Si tratta del provvedimento regionale, favorevole con prescrizioni e raccomandazioni, relativo al progetto di un nuovo sistema di approvvigionamento idrico industriale necessario all'attività mineraria di coltivazione delle miniere di salgemma nell'ambito delle concessioni minerarie "Cecina, Poppiano e Volterra". Tale progetto, che riguarda il territorio del Comune di Montecatini Val di Cecina (PI) costituisce una modifica di quello già presentato una prima volta nel 2004 e successivamente modificato.

La modifica consiste nella presentazione di modalità alternative all'originario sistema di approvvigionamento idrico industriale e attraverso la realizzazione di una diversa configurazione, rispetto allo stato attuale, dei punti di prelievo idrico dal subalveo del Fiume Cecina, allo scopo di moderare l'effetto dell'emungimento concentrato nell'attuale campo pozzi della Cacciatina.

In sintesi il progetto presentato da Solvay Chimica Italia spa e Atisale spa può essere realizzato a patto che rispetti alcune specifiche prescrizioni che riguardano l'ambiente idrico, il suolo e il sottosuolo, la tutela del paesaggio, il rumore, i materiali di scavo e la loro destinazione e gli aspetti infrastrutturali.  

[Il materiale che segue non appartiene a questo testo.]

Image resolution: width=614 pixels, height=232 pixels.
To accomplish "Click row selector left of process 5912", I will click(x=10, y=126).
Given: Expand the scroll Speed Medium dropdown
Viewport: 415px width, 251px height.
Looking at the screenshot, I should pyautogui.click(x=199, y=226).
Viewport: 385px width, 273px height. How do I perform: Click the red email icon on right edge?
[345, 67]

Sul rispetto di tutte le prescrizioni sarà l'Autorità di vigilanza mineraria (un organismo regionale) a sovrintendere, mentre il soggetto competente a controllare le questioni idriche è l'Autorità idrica toscana e quelle infrastrutturali saranno monitorate dalla Provincia di Pisa.

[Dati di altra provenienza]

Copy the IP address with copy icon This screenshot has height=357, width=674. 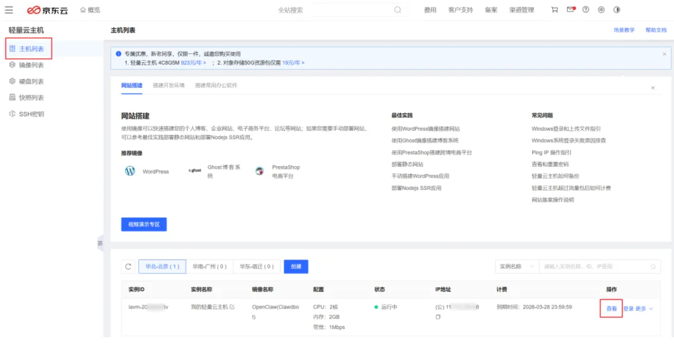point(438,316)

L'Autorità di vigilanza sulle attività minerarie della Regione Toscana verificherà anche il rispetto delle scadenze previste a partire dall'approvazione del programma dei lavori da parte della Regione.

Entro 8 mesi dovrà essere completato il progetto esecutivo. Entro 13 mesi l'effettuazione dell'appalto dei lavori ai quali dovrà seguire  entro 1 mese l'inizio della posa delle tubazioni, entro 5 mesi l'inizio della costruzione della vasca di stoccaggio delle acque.

L'impianto dovrà invece entrare in funzione entro 2 anni e 4 mesi dall'approvazione del programma dei lavori. E' prevista quindi la realizzazione di 6 nuovi pozzi e di 6 nuovi piezometri per misurare il livello e l'andamento della falda idrica, di 4,7 chilometri di tubazione interrata a 1,7 metri di profondità per collegare la vasca di accumulo da 300 metri cubi e la stazione di pompaggio situate in località Cacciatina alle tubazioni già esistenti in prossimità di Saline di Volterra.

Tramite una modellazione matematica sarà così possibile effettuare una previsione circa l'andamento della risorsa idrica e modularne i prelievi, così da prevenire episodi di crisi. A tutela della risorsa idrica sono state fissate specifiche soglie piezometriche, al raggiungimento delle quali dovranno essere messi in atto opportuni accorgimenti, di intensità crescente al fine di salvaguardare i livelli idrici.